-- Passage provided --
In 2012 Real Africa set up its own charity, The Real Africa Trust. This allows us to raise money and work direct with selected charities and on certain overseas projects. It is a registered charity with the Charity Commission, its registered charity number is 1149508.
To make a donation, please go to our page on the Just Giving site.
Real Africa donates into the Trust on behalf of every client who books with us, as well as fund-raising through its staff, friends and clients. If our clients wish to visit the projects we support, our staff are happy to assist in making the necessary arrangements within their holiday itineraries.
Its role is to support education in sub-saharan Africa by providing amenities & resources for primary and secondary educationbenefiting school age children, young people and their families. These objectives are made by making grants to existing schools and other organisations involved in education and training allowing young people to gain work in conservation of both wildlife & habitats and all aspects of Tourism.
Our dedicated online store sells a range of merchandise with all profits donated to the charities we support via the Real Africa Trust. You can buy a Tshirt to support Save the Elephants, or Save the Rhino International, or a traditional Kenyan kikoy, or silver animal pendant if you prefer.
To find out more please visit the Real World Store
Save The Elephants
To mark Real Africa's 15th Anniversary in 2015 we started working with a charity very close to all our hearts - Save the Elephants. Founded by Dr Iain Douglas-Hamilton, one of the world's foremost authorities on the African Elephant, the charity works to secure a future for elephants. To find out more about our partnership and our anniversary event with Saba Douglas-Hamilton on 8 October 2015 at the RGS please click here
Save the Rhino International
It has been well documented in the news that poaching rates have escalated alarmingly in recent times and unfortunately this means that the future of wild rhino is very much in the balance. The Real Africa Trust is delighted to announce that throughout 2016 we will be working with Save the Rhino International and raising money for their core fund as well as specifically for projects in Kenya - namely the dog squads which operate in four conservancies (Ol Pejeta, Borana, Lewa and Ol Jogi). Look out for some exciting events coming soon...further details here
The Sheldrick Wildlife Trust
In April 2014 Real Africa visited the Sheldrick Trust in Nairobi and made its annual donation to the anti-poaching and de snaring squads they operate in Tsavo National Park. Robert Ferguson, one of our Directors, was allowed to spend time with the orphaned elephants as they grazed in Nairobi National Park.

-- Problems to solve --
1. Please write out the stretch of the Real Africa Trust passage from "In 2012 Real" through "Just Giving site.", word for word.
2. Continue the Real Africa Trust passage from the point where it stops.

-- Provided records --

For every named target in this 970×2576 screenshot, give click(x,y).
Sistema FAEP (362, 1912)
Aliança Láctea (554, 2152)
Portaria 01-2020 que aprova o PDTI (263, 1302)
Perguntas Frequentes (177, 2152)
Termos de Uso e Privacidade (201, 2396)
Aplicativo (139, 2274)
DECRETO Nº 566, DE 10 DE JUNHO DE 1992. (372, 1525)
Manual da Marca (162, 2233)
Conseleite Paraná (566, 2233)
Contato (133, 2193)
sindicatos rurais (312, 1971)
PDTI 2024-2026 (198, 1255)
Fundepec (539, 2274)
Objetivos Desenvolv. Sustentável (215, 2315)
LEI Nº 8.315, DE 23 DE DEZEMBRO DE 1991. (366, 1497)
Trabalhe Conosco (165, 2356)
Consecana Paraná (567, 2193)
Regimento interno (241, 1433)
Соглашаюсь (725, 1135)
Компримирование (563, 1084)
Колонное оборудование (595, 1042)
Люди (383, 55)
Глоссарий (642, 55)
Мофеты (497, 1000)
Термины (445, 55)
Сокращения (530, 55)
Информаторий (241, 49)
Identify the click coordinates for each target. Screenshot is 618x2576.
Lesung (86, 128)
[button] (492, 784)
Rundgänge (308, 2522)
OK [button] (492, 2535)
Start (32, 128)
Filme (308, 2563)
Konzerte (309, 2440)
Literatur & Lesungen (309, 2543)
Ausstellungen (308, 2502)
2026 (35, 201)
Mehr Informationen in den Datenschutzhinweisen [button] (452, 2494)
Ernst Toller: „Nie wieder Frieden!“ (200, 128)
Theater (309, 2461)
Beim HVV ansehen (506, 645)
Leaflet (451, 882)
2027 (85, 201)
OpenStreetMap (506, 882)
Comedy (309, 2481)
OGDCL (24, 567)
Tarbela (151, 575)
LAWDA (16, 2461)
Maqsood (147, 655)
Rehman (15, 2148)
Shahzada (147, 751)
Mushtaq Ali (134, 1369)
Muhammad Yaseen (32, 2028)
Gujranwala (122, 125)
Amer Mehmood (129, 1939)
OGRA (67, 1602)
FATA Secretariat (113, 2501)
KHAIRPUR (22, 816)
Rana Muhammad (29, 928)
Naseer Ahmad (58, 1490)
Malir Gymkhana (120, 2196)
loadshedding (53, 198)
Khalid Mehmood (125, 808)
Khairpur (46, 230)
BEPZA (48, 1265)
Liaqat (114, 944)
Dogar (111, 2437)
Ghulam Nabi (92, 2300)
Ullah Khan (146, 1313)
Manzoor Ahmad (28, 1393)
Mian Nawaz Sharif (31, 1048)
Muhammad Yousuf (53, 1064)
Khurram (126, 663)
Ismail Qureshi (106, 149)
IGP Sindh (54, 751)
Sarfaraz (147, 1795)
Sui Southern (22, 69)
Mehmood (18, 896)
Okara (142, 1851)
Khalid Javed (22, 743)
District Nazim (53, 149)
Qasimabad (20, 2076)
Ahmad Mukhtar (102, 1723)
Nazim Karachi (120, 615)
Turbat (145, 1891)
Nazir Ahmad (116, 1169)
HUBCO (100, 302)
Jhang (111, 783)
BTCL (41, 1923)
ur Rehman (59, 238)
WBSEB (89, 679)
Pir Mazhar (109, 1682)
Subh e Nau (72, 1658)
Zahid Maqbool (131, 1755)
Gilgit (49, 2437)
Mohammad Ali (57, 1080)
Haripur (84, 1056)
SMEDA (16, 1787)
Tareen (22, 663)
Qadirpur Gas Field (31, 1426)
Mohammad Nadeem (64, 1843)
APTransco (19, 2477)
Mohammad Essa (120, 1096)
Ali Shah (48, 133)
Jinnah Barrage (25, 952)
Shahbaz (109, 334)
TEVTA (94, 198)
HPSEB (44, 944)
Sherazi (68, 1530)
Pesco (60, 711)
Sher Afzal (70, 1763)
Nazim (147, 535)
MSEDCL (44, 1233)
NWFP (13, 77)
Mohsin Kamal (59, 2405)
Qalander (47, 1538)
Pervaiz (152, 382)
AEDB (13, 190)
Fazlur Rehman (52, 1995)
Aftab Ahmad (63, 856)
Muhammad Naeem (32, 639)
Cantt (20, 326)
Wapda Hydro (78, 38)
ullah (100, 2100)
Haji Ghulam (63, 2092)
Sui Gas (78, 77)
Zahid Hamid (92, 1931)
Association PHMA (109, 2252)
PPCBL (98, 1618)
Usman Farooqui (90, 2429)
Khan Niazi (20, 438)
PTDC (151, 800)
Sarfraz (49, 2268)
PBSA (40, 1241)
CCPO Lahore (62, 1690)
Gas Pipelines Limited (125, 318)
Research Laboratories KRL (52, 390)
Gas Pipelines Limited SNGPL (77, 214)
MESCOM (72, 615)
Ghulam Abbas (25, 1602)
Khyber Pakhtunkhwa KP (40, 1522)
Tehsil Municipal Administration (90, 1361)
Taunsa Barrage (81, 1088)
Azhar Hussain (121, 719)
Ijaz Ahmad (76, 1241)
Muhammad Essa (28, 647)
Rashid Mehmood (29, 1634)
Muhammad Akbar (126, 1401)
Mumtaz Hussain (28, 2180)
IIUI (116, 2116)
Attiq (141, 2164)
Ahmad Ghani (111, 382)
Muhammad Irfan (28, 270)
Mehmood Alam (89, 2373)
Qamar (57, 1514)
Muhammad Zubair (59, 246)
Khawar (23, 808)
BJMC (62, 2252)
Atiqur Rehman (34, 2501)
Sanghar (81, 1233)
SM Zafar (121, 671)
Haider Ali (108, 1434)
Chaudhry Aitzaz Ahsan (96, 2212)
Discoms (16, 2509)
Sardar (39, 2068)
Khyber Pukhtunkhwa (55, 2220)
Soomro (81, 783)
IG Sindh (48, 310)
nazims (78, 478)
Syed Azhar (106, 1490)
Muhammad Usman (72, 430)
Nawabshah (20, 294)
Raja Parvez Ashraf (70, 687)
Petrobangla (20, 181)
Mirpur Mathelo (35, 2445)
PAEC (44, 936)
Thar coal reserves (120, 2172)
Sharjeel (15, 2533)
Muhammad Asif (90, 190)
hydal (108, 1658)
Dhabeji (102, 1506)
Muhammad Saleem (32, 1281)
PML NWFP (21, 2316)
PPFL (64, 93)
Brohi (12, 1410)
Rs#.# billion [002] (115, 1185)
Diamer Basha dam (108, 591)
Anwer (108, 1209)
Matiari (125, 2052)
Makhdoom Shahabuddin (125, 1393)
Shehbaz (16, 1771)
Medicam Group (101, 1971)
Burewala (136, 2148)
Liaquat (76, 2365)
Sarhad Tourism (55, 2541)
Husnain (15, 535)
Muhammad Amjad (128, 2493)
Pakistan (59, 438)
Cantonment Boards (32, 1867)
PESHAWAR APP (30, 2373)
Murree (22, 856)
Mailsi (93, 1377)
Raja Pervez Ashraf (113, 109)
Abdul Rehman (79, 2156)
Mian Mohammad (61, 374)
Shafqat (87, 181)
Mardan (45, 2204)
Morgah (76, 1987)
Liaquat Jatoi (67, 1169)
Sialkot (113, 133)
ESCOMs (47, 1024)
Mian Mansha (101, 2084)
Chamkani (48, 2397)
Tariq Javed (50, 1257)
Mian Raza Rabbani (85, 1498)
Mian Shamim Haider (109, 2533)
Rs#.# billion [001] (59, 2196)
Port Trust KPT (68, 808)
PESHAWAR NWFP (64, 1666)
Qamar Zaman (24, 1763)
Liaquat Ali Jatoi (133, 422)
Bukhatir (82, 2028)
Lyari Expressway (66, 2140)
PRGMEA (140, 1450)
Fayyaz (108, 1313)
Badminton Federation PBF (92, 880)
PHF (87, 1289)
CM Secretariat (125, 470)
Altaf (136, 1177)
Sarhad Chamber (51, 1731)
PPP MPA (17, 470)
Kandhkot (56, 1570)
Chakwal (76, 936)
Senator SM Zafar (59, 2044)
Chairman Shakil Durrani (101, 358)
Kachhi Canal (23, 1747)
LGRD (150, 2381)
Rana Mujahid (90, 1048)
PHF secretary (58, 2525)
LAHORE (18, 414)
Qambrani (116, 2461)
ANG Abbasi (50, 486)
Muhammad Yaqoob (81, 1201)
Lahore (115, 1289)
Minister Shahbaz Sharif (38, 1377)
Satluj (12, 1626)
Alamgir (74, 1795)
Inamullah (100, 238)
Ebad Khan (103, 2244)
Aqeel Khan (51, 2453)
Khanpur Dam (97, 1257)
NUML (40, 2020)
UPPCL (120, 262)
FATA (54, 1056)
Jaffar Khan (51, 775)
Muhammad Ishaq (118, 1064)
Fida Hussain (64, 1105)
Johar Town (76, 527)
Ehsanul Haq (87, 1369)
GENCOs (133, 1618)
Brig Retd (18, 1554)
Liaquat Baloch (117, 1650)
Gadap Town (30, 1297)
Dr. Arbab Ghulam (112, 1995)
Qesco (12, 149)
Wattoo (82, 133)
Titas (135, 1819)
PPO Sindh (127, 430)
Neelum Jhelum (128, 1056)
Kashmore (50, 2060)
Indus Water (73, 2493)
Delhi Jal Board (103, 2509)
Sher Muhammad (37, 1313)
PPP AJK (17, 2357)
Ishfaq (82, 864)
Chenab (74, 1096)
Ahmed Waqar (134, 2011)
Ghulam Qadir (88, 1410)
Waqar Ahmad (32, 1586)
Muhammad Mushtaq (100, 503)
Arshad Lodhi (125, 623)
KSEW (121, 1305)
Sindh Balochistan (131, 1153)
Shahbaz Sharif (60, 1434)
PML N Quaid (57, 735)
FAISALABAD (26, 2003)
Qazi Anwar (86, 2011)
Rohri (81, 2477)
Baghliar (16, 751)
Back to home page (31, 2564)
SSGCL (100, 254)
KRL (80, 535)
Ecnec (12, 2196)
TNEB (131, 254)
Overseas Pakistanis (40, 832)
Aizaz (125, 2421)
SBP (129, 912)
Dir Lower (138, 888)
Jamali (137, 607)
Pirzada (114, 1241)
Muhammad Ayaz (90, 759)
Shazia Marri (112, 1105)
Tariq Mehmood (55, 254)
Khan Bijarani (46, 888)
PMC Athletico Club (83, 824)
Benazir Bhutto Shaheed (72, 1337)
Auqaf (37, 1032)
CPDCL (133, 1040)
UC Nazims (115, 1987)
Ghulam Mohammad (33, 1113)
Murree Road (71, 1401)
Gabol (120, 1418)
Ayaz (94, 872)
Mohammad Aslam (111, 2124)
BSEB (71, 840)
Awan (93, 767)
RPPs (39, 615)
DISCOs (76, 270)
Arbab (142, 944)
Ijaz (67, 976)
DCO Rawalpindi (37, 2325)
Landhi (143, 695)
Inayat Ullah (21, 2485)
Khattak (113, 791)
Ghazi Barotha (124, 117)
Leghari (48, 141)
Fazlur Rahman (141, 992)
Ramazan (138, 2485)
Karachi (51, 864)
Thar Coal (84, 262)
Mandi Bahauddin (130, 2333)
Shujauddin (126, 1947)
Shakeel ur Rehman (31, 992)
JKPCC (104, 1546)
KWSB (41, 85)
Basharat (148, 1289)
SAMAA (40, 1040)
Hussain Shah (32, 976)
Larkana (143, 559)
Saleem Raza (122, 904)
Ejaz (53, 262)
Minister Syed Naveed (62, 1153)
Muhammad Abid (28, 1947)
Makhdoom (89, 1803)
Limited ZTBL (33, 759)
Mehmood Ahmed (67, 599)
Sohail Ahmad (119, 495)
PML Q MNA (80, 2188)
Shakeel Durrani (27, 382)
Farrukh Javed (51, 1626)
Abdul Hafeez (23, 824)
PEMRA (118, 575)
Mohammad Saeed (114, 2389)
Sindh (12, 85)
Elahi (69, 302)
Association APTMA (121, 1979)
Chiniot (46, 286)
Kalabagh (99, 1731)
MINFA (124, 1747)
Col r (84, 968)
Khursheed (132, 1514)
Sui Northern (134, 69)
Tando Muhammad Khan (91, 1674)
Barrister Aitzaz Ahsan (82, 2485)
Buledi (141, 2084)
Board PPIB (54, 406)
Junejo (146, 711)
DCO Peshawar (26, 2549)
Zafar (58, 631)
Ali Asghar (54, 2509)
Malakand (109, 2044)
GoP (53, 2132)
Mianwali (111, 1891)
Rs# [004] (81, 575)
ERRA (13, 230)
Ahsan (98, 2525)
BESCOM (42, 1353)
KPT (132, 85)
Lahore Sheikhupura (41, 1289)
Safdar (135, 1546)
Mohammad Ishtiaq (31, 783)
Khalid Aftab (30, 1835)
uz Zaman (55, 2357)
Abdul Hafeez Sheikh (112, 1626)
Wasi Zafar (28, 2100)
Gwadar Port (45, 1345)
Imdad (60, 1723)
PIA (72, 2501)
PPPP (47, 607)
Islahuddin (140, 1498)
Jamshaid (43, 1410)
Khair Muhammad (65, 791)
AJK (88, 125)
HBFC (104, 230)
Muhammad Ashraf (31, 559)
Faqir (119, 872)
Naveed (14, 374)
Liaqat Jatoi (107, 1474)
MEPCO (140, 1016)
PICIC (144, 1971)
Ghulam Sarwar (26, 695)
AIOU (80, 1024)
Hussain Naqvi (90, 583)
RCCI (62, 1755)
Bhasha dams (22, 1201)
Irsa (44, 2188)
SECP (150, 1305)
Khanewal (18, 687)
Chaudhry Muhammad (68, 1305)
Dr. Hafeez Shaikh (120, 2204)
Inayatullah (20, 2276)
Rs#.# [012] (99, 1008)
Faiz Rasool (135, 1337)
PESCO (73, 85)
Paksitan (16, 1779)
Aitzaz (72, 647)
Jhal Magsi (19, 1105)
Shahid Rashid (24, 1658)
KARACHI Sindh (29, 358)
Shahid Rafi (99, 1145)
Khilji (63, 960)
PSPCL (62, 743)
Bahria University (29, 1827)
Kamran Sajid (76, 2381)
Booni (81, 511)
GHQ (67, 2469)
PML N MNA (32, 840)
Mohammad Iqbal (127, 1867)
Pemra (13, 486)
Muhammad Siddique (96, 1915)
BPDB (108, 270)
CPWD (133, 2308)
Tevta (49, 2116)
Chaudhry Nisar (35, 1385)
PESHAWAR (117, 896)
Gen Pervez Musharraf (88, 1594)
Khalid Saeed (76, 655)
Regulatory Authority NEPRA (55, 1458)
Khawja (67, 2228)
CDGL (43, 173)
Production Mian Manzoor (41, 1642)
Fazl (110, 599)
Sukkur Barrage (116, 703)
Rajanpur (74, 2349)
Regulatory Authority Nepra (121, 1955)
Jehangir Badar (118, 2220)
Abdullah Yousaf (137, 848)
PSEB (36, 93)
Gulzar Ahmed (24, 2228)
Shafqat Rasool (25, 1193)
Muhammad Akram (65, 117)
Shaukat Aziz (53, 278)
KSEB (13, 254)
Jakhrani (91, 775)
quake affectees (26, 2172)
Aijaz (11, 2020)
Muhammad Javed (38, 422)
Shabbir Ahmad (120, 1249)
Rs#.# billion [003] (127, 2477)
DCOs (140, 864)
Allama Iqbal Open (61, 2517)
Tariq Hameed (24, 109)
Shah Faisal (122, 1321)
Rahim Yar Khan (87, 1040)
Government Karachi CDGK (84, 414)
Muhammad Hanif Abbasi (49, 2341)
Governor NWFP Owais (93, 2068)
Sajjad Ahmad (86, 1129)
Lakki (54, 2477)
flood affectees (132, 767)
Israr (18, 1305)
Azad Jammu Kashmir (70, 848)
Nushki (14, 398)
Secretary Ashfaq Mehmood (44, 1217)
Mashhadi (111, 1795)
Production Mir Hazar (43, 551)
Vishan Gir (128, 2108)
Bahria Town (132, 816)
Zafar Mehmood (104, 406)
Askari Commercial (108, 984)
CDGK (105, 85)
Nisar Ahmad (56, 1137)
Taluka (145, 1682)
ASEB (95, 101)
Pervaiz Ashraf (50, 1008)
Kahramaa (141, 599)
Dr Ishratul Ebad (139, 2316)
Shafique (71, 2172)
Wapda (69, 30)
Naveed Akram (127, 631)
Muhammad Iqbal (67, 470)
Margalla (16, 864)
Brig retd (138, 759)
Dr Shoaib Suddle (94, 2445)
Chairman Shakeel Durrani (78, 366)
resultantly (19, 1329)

-- Answer list --
1.
In 2012 Real Africa set up its own charity, The Real Africa Trust. This allows us to raise money and work direct with selected charities and on certain overseas projects. It is a registered charity with the Charity Commission, its registered charity number is 1149508.
To make a donation, please go to our page on the Just Giving site.

2.
"Seeing how small the youngest elephants are brought it home how vulnerable these creatures are without the protection of their mothers and family. As they played in the bush, chasing and wrestling with each other, it seemed incredible that people would harm their mothers simply to get the ivory. Trying to help stop this happening is something we feel obliged and proud to do, and we look with admiration at the work that the Sheldrick Foundation does.
At least these young elephants will get the opportunity to return to the wild and hopefully live long and happy lives with their adopted families. It was one of the most moving experiences I've had in Africa."
Founded in 1977 the David Sheldrick Wildlife Trust plays a significant and vital role in the conservation of Kenya's wildlife. It runs an orphanage at which baby elephants and rhino are reared by trained keepers when they have lost their mothers to poaching or illness. These orphans are rehabilitated and released back into the wild.
Real Africa sponsors Kithaka, an orphan selected by Sara our Marketing Director, when she visited the Trust in 2013. Kithaka appealed because he was the naughtiest of the young elephants. Kithaka is doing really well - we have watched him grow over the past 3 years and he has now moved from the nursery to start his journey back to the wild. Arruba, a calf we fostered in 2014 has moved this Christmas (2015) to join Kithaka in Tsavo so we have fostered a new calf, Alamaya, who was rescued from the Masai Mara in 2015 having been separated from his herd and then attacked and injured by hyenas. Sara is going to meet Alamaya in May 2016.